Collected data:
===
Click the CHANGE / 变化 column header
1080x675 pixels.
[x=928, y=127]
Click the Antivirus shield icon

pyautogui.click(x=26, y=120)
===
**ASSIGNMENT:** Give all the lines above again, exactly.

**TASK SOLUTION:**
Click the CHANGE / 变化 column header
1080x675 pixels.
[x=928, y=127]
Click the Antivirus shield icon

pyautogui.click(x=26, y=120)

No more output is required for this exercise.